Atlantis is said to have been a settlement of people who possessed miraculous powers due to a magic crystal uniting the power of people’s emotions. It served as a source of energy to the nation who made use of its might developing science and technology to level mankind could re-attain millennia afterward. The prosperity of the nation was reflected in the architectural style of their city: a majestic arrangement of massive constructions, featuring a group of temples and royal palaces in the middle and smaller mansions scattered all around them, with hanging bridges over the multiple water canals which at some points dropped their waters down in picturesque waterfalls. Multilayer domes dominate the city landscape, bulging out of the abundant verdure of natural gardens. Vast open fields serve as runways for aircraft, and the overall sense of spaciousness overcomes the visitor.

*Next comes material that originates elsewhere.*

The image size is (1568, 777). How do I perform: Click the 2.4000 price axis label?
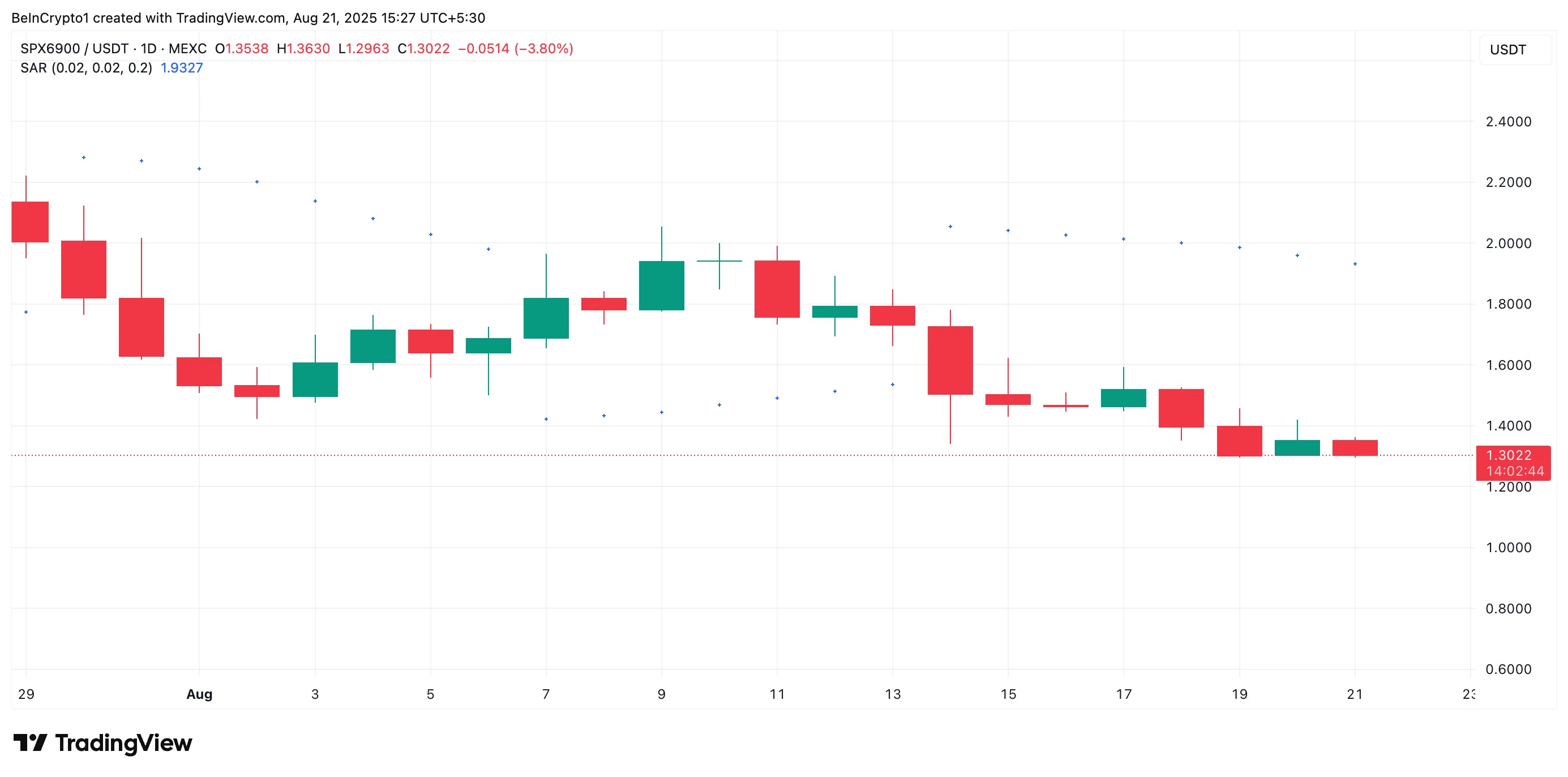coord(1509,122)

The majestic character of the place is expressed by architectural forms of tall steady buildings, many of which feature such classical means of expressing power and prosperity as rows of thick columns along with galleries of pantheons, huge rounded domes of the palaces inside the Atlantis, and control towers on the outskirts of the city, tall ritual towers with mysterious symbolic carvings and ornaments on them, endless staircases soaring up endlessly and suggesting an ascent to the divine. The style of Atlantis echoes (or, rather, chronologically foreshadows) that of Egyptian pyramids, Greek dipteral, Buddhist temples, and Mayan constructions.

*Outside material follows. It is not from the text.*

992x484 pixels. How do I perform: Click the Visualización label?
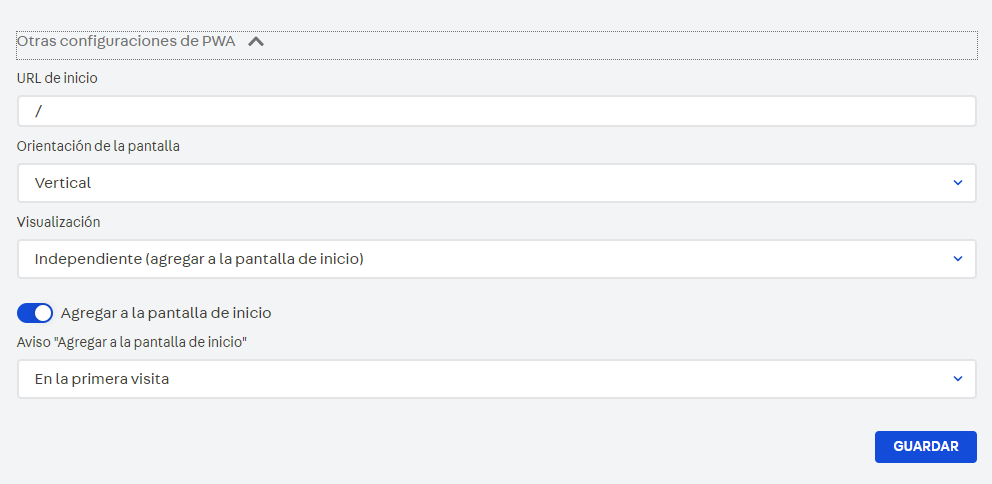coord(59,222)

Due to the circumstances of decline, which befell the city at the chronotope of the cartoon, the former grandeur of the city was marred by signs of decay: the stone of the buildings darkened, the tiles of the passageways cracked and moss enveloped the walls of the once lustrous place. The surreal impression is enhanced by the placement of Atlantis in space: separated from land by a fathomless abyss, it seems to be floating in the air, supported by water streams.

Estimating the real-world counterpart of Atlantis appears an exciting task, as the city architecture summarizes and absorbs a multitude of styles and trends existing on the planet. The synthetic character of Atlantis architecture allows linking it to architectural models of places ranging from the constructions erected in South America to those created by man in the Eastern countries. The high degree of symbolism and the idea of worship in architecture resembles the temples of Egyptians, Greeks, and Buddhists, and the detailedness of complex ornaments can be also observed in the worship objects created by Aztecs. According to the story, as it first appears in Plato’s Timaeus and Critias (and is later developed by many enthusiastic authors like Scott-Elliot), the culture of Atlantis had appeared and vanished long before any of the mentioned civilizations ever sprung to existence. Thus, as long as the legend is veritable, the posterior creations turned out to be the discrete reincarnations of a rich culture that appeared so productive that its fragments sprouted in scattered human communities to an extent that allowed raising the latter to the level of the greatest civilizations ever.

References

Plato. Timaeus and Critias. London, UK: Penguin Books, 1977.

Scott-Elliot, William. The Story of Atlantis. A Geographical, Historical and Ethnological Sketch. 1896. 2009. Web.